A report co-authored by disgraced scientist Dr Peter Daszak has claimed there is ‘no evidence’ Covid was created in a laboratory.
The international group of scientists say the virus likely jumped to humans at the animal slaughter market at the epicenter in Wuhan.
They cite recent studies which found the majority of early cases visited or had links to stalls in the southwestern corner of the market, where animals that can harbor Covid were sold for meat or fur at the time.
Writing in the report, the authors said: ‘The Task Force finds no verifiable or credible evidence to support the possibility that SARS-CoV-2 was created in or released from a laboratory.’
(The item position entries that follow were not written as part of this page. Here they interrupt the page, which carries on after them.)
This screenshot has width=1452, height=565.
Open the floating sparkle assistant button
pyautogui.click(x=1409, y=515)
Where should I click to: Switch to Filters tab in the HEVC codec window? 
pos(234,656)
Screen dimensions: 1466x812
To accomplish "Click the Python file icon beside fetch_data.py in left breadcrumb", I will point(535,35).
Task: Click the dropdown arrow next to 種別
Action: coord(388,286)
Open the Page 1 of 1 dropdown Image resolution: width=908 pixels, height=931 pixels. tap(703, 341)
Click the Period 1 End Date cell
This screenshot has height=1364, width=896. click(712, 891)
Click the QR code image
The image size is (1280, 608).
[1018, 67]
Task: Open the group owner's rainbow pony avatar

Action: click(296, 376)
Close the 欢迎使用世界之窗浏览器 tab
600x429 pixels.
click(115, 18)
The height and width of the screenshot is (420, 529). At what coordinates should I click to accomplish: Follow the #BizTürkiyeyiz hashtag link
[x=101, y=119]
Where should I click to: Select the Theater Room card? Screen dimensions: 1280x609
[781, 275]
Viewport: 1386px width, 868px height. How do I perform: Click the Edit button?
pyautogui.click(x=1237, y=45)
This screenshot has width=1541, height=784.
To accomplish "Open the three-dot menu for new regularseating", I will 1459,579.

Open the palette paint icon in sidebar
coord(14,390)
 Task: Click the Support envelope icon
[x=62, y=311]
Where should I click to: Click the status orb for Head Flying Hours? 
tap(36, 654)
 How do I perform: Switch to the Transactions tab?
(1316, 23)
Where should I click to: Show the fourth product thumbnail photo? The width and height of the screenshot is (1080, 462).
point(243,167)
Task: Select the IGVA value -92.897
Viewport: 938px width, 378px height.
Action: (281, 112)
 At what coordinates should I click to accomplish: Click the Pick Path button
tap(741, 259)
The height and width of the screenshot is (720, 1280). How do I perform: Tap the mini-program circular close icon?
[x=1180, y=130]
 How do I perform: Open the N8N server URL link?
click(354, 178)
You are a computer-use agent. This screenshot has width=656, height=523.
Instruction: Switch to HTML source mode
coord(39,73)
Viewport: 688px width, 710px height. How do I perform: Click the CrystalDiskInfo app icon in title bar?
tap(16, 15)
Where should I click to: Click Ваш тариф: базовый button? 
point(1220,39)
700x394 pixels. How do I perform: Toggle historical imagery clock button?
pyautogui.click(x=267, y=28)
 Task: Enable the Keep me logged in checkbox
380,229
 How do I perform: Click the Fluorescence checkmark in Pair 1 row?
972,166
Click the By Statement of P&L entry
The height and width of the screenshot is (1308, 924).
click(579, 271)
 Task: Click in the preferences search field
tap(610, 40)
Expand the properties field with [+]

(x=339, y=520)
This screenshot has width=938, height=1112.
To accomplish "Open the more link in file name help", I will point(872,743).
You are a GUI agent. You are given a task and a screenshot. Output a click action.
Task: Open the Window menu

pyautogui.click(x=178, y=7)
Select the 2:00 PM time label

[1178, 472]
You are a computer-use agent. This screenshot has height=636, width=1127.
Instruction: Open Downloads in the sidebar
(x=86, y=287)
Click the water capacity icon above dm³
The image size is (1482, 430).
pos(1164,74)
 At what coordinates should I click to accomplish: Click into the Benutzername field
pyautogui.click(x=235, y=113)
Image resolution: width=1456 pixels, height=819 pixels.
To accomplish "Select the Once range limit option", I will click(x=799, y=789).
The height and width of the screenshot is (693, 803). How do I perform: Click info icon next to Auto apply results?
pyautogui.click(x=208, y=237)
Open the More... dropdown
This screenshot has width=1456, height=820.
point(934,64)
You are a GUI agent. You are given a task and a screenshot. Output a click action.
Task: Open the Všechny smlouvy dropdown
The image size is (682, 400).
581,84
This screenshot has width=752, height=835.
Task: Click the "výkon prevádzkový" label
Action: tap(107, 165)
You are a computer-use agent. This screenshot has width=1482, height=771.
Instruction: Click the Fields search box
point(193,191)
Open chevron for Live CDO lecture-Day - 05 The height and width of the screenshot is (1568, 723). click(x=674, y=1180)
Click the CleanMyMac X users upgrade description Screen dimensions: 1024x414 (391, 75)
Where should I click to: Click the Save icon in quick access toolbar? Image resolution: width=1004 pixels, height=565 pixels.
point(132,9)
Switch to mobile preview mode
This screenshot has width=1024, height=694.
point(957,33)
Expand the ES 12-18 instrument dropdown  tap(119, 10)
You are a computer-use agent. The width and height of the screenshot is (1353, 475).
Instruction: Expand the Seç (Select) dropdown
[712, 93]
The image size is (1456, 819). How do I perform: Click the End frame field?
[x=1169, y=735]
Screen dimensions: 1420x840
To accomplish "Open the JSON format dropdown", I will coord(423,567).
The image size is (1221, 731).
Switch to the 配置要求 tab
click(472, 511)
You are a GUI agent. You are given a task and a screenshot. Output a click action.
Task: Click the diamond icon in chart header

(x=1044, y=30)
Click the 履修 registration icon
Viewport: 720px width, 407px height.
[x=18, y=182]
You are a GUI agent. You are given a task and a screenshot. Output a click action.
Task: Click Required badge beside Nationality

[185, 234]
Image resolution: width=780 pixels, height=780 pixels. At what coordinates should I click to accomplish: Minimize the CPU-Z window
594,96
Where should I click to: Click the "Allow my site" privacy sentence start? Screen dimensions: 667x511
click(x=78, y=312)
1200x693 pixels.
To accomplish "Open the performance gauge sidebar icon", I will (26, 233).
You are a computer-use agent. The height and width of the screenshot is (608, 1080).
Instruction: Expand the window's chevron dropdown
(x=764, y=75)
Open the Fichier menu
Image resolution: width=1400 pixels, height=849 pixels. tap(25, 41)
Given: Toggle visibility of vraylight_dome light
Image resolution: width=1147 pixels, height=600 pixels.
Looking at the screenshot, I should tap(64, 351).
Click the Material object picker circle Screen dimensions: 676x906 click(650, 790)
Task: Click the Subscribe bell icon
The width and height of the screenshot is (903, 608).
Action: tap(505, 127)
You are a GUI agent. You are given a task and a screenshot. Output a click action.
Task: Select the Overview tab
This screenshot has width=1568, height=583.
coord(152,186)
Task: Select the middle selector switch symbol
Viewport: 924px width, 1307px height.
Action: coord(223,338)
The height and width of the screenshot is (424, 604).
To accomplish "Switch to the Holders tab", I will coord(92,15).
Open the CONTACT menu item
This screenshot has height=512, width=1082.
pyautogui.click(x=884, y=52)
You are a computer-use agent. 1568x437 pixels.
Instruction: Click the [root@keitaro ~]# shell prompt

But there will be questions about the impartiality of the report given Dr Daszak’s links to the Chinese lab at the center of the pandemic.
His EcoHealth Alliance research organization funneled US taxpayer money into the Wuhan Institute of Virology to carry out risky research on bat-borne coronaviruses.
The British zoologist also tried to cover-up serious inquiry into the laboratory’s role in the pandemic.
He and fellow infectious disease experts Ralph Baric and Linfa Wang circulated a statement that was later published in The Lancet in which 27 prominent scientists from nine countries to strongly condemned ‘conspiracy theories suggesting that COVID-19 does not have a natural origin.’
In a leaked email from 2020, Dr Daszak appeared to express gratitude to Dr Anthony Fauci, chief medical advisor to the US President, for downplaying the theory that the Covid-19 was created in a lab.
The scientists carried out a literature review, interviews with other scientists and had lengthy discussions to create their report.
The report, ‘Pandemic Origins and a One Health Approach to Preparedness and Prevention: Solutions Based on SARS-CoV-2 and Other RNA Viruses’, contained findings on the origin as well as how to prevent future outbreaks.
Animal viruses, including coronaviruses, have been picked up by humans for years, it said.
The risk of a pandemic rises when people and animals intermingle in new settings, driven by factors such as the wildlife trade.
The report took into account new scientific evidence that Covid spread from bats and was picked up by people in the Huanan Seafood Market in Wuhan, China, in December 2019.
The report emphasizes: ‘The task force finds no verifiable or credible evidence to support the possibility that SARS-CoV-2 was created in or released from a laboratory.’
The task force also looked at scientific findings before and during the pandemic, as well as previous virus outbreaks similar to Covid, to locate key intervention points to stop animal to human transfer.
They turned this into recommendations to halt or reduce a future outbreak, and if needed, to respond swiftly to stop regional or global spread, using a One Health approach.
This is a collaborative method working at local, nationals and global levels to get the best health outcomes by recognizing the connections and shared environments between people, animals and plants, and includes things like learning from indigenous knowledge.
The report recommended that ‘smart surveillance’ should be used to pick out potential high-risk pathogens, focusing on areas where people, wildlife and domestic animals mix.
There should be incentives to keep human-animal contact to a minimum in rural locations and commercial markets, it added.
Commenting on the report, Dr Daszak said: ‘As climate change, land use patterns, and the growing wildlife trade in certain regions continue to create opportunities for zoonotic spillover of emerging infectious diseases, the solutions in this report have crucial implications for the global community for years to come.
‘We must learn from past pandemics to prepare for success in anticipating, mitigating, and responding effectively to future pandemics.’
Previously, Dr Daszak’s EcoHealth Alliance has used the Wuhan Institute of Virology in research, particularly in gain-of-function research in which organisms are genetically altered.
The report was published in the Proceedings of the National Academy of Sciences.
A 2020 study by the University of Cambridge found that one in four Americans and Brits think that Covid being engineered in a laboratory is a ‘reliable claim’.
A more recent YouGov poll from 2021 found that 58 per cent of Americans think the pandemic’s origins lie in a Chinese laboratory.
This has increased from 49 per cent when YouGov first posed the question in May 2020.
Around a quarter think Covid was released from a laboratory on purpose, while 18 per cent believe it escaped by accident.
Only 13 per cent agreed that it occurred naturally and evolved into a human virus.